Ease of doing business ranking of states and union territories of India is the annual ease of doing business (EDB) index of states and union territories of India based on the completion percentage scores of action items points of annual Business Reforms Action Plan (BRAP) under the Make in India initiative. This ranking of states has been done by World Bank since 2015 and facilitated by the Department for Promotion of Industry and Internal Trade (DPIIT), under the Ministry of Commerce and Industry (India) of Government of India based on the progress of states in completing annual reform action plan covering 8 key areas which has a number of points that vary every year, for example 2017 and 2016 reform plan had 372 and 340 action points respectively. The World Bank ranks individual nations on the ease of doing business index. The ranking of states is not done on same criteria as ranking of nations. Ranking of states does not reflect the level of business-conducive nature of the states, it reflects the willingness of states to reform and attract investments.

India jumped to 100th place out of 190 countries in the World Bank's 2017 ease of doing business index, from 130th in the 2016. In February 2017, the government appointed the United Nations Development Programme (UNDP) and the National Productivity Council "to sensitise actual users and get their feedback on various reform measures". Consequently, now there is competition among the Indian states to improve their current ranking on the ease of doing business index.
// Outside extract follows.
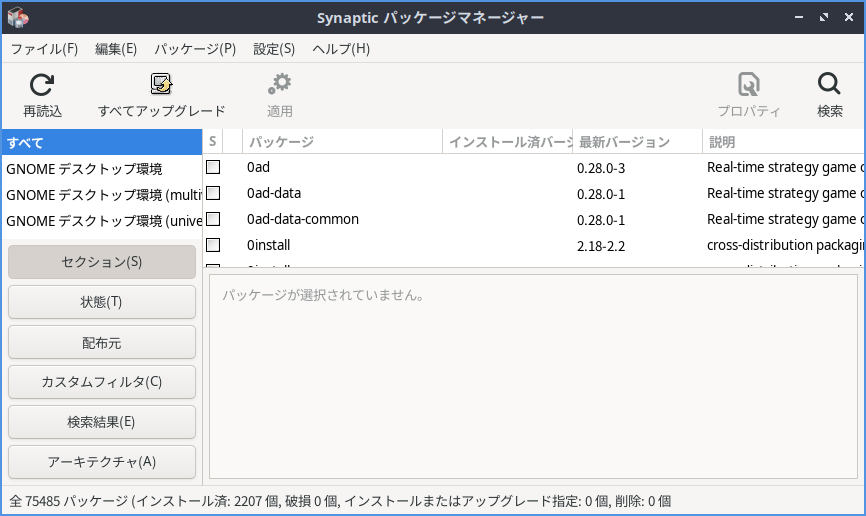Toggle the 0install package checkbox
The width and height of the screenshot is (866, 516).
(x=213, y=245)
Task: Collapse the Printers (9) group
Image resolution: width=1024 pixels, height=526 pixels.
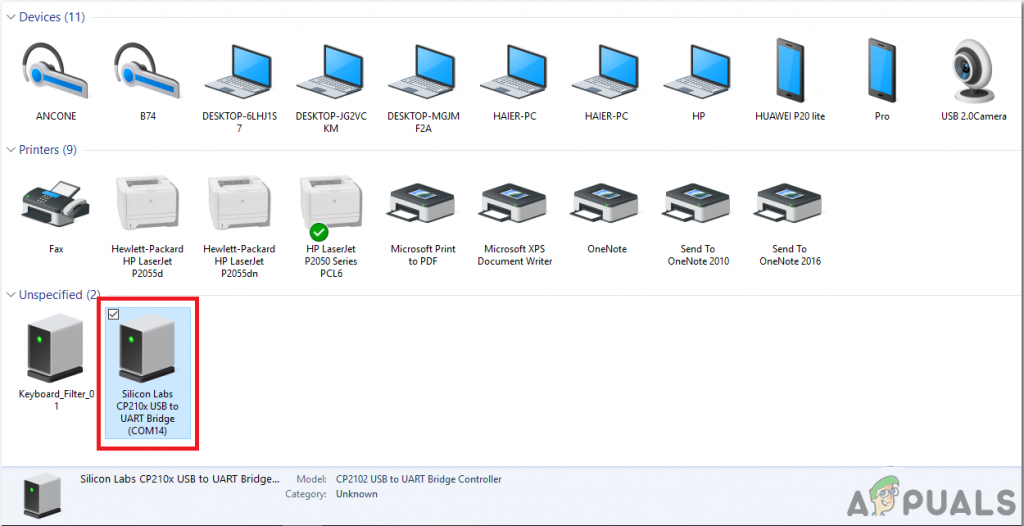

Centre government as well as various states are executing their respective Business Reforms Action Plan (BRAP) to improve their ranking.

Methodology 

In December 2014, Chief Secretaries of states and union territories finalized the basis on which states would be ranked and scored in EDB. 98-points would be evaluated for each state. Accordingly, the first EDB report was constructed with regard to the 98 points and the respective implementation in each state.

The latest rankings released on 5 September 2020 are based on the performance of states on a wide ranging list of 181 reform points drawn up by the government. This covers 45 business regulatory areas which were used to assess the efficacy and energy of their reforms. These included single window system, inspection enablers, paying taxes, utility permits, and environment, among others. However, the biggest were access to information and transparency enablers, labour regulation-enablers and construction permit enablers. The final ranking is based on two separate scoring systems with the majority of the assessment conducted on the basis of states providing evidence of reforms in policies and procedures undertaken by them.

2015-2019 EDB ranks and scores 
The following ranks and scores are based on Department of Industrial Policy and Promotion (Department for Promotion of Industry and Internal Trade) figures, Government of India.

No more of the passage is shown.